My dad yelled from the crowd “Do you want your pitch fork or your axe?”

“I want everyone to know that I posed for those pictures in the slideshow.”

“There is a saying,” she continued, “that goes your son is your son until he marries his wife, but your daughter is your daughter for the rest of your life.”

“I know this to be true as I have two daughters, and have yet been able to get rid of them, but we are happy to have Danni in our family and we have grown to love her as our own daughter already over the years.”

This was my mothers attempt to be soppy.

And then just because my mother cannot help her self from indulging in an inappropriate confession, she added

“When Danielle first met Giles she couldn’t have been more than 15 and she got off of the boat one day after hanging out with Giles and some friends, and it was late and she insisted she had to return to her home in Somerset, but I insisted that she stay the night….. but of course I didn’t mean in Giles’s room. But I wasn’t trying to match make or anything.”
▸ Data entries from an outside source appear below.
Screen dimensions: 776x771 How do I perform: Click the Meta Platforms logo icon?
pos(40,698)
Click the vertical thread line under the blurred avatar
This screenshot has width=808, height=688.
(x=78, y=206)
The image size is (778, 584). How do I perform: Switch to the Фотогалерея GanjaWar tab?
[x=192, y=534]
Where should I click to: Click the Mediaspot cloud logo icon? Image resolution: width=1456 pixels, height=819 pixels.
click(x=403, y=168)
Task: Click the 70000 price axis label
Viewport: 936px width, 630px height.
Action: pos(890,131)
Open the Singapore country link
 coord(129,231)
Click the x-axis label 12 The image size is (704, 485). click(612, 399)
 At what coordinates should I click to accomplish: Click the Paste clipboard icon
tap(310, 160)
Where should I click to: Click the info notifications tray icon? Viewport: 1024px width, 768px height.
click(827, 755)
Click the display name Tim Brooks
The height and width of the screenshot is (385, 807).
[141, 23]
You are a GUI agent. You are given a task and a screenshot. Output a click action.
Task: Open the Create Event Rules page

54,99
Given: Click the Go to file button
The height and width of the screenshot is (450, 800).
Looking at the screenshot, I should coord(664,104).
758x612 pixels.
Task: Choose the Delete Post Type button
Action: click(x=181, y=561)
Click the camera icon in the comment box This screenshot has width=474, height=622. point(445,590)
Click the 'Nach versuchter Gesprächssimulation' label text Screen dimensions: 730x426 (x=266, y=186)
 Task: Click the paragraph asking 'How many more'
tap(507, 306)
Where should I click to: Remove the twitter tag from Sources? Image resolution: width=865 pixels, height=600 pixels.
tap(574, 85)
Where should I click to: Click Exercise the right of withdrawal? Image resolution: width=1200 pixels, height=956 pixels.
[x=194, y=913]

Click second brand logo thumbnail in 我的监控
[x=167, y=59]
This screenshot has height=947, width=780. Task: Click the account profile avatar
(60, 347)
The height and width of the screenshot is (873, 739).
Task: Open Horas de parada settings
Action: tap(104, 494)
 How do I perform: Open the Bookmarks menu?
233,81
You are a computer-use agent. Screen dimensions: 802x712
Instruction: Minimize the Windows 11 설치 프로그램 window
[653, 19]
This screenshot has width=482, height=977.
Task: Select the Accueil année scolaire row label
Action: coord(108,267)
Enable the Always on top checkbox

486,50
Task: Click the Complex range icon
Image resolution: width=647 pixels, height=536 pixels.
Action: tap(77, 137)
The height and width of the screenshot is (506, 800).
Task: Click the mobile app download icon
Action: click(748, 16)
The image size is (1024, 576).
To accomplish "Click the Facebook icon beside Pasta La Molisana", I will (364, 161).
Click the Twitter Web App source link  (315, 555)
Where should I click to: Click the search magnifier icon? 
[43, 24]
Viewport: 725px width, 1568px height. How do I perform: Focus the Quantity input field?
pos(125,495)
At this point, I was thinking I should have set up Danielle as Little Red Riding hood in my slideshow and my mother as the Big Bad Wolf.

She was always trying to be the “cool” mom by the time my brother was a teenager, she always said what she got up to when she was young was far worse than anything we could imagine. I never believed her until recently- but that’s a story for another blog.

And then, not to be outdone, my sister gave a speech comparing her experience of running the NY marathon with my brother to the marathon of marriage. A few minutes before she asked me into mom’s computer room and asked me to vet her speech which she said she had just typed up that very instant, but when she read it, it felt like perfectly timed advertising copy. She was in the business.

“Marriage is like a marathon.”

“I am only at mile five, but I know that there are uphills and downhills, struggle, and balance, compromise, sacrifice, joy and camaraderie.”

Then her husband yelled, “and smelly feet.”

Instead of mile five, I thought, child number 2, was probably a more fitting marker to marriage and the uphill climbs, but it wasn’t my speech.

“It is not the finish line, it is the journey,” she continued striking the perfect balance between tears and composure.

“The people here around you are your water stops and your medical tents.”

At that point her husband looked like he was downing his entire glass of wine, just to get through her speech.

Afterwards, she wiped away her tears and hugged the bride and groom.

Then it was Christine’s turn, the mother of the bride. She kept it short,

“I think I am having a good time, I have been called a witch, the only problem I have so far is there wasn’t a sign to tell me where to park my broom.”

Then one of the bridesmaid’s got up, and started to cry before she could speak. She made one very salient point though, about marriage, which bears repeating,

“There is a saying that the most important things in any marriage, is one, a sense of humor and two a short memory.”

I would also add that these two qualities also come in handy within a family, especially when a family member has a blog called Derelict Mom.

After dinner the core group of hangers on, that would be myself, my husband, my sister and her husband, my brother’s groomsman and his wife who live on an island in the harbor and my parents settled in on the porch for a night cap and for some a cigar. It had been a successful evening therefore everyone had to celebrate until 1:30am on a school night. Luckily I disappeared in the vanishing act of an early bedtime (by Spurling standards) by midnight. For the rest of them, the only thing that vanished was groomsman Jeremy’s pack of cigarettes because my mother and sister chain smoked them all. At least my mother had given up bumming weed off my brother’s friends after he turned 21. The next morning it wasn’t the toddlers who looked like they were going to be sick, but the adults when they counted the cigarette butts and empty wine bottles. That Friday felt like the night after a party rather than the night before a party but there was one responsibility we had to adhere to that day, and that was to attend the actual rehearsal at 5pm, at the other end of the island.